Medicare ACOs a Boon to Senior Care in State?

Don Crane is pretty happy. He’s president and CEO of the California Association of Physician Groups, and he’s been waiting for quite some time for federal officials to finalize the rules governing establishment of Medicare accountable care organizations.

The final regulations announced by CMS could be big news for California, Crane said.

“I think this is going to have a huge impact on the California health care landscape,” Crane said. “What this means is significantly more penetration of ACOs in the senior market.”

That’s especially important in California, according to Crane.

“California already built the infrastructure for providing service across the whole continuum of care,” he said. “So there will be far less capital required here. California is much better positioned [than other states] to build on an already robust platform.”

Hospitals and IPAs (independent physician associations) will now pursue the Medicare ACO model, he said, “but this is most attractive to physician groups, especially the most established ones.”

Most important, he said, is that California has the largest population of older patients in the nation — about five million seniors, and that figure is expected to increase dramatically in the next decade or so. The ACO model can only help them, according to Crane.
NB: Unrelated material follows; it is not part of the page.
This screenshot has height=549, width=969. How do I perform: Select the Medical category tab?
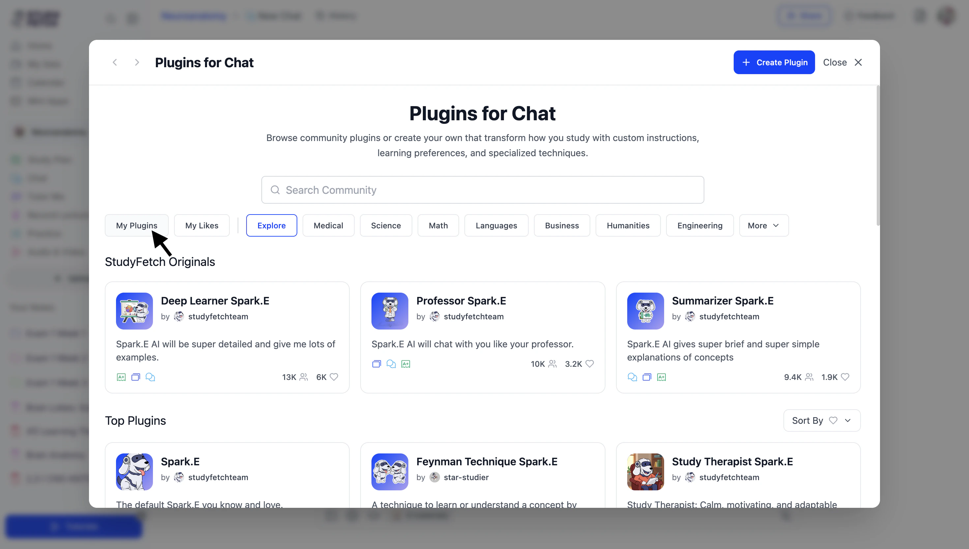pyautogui.click(x=328, y=225)
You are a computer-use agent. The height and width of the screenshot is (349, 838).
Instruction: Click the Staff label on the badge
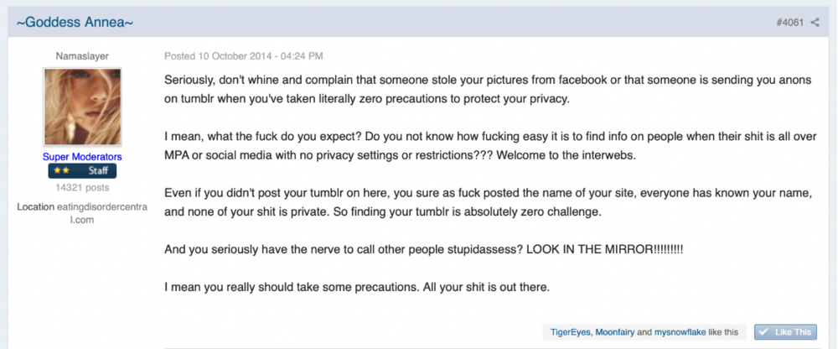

“They’re going to get much better care, profoundly better care,” Crane said. “When you look at utilization rates, there are much lower hospitalization rates in Medicare Advantage.” The seniors most likely to gain are those in traditional “regular” Medicare, Crane said, because they’ll have better care coordination and medication management.

“In California, about one-third of the seniors are in Medicare Advantage. Of the two-thirds outside of that, a significant percentage are duals [dual eligible patients who qualify for Medicare and Medi-Cal] and a large swath of the seniors are in original Medicare,” Crane said, “and those [two-thirds of seniors’ health] can be vastly improved by more care coordination.”

In the ACO model, CMS, providers and seniors stand to save money, Crane said. The final version of the ACO rules incorporated many of the stakeholder requests for greater flexibility and a more equitable division of those savings, he said.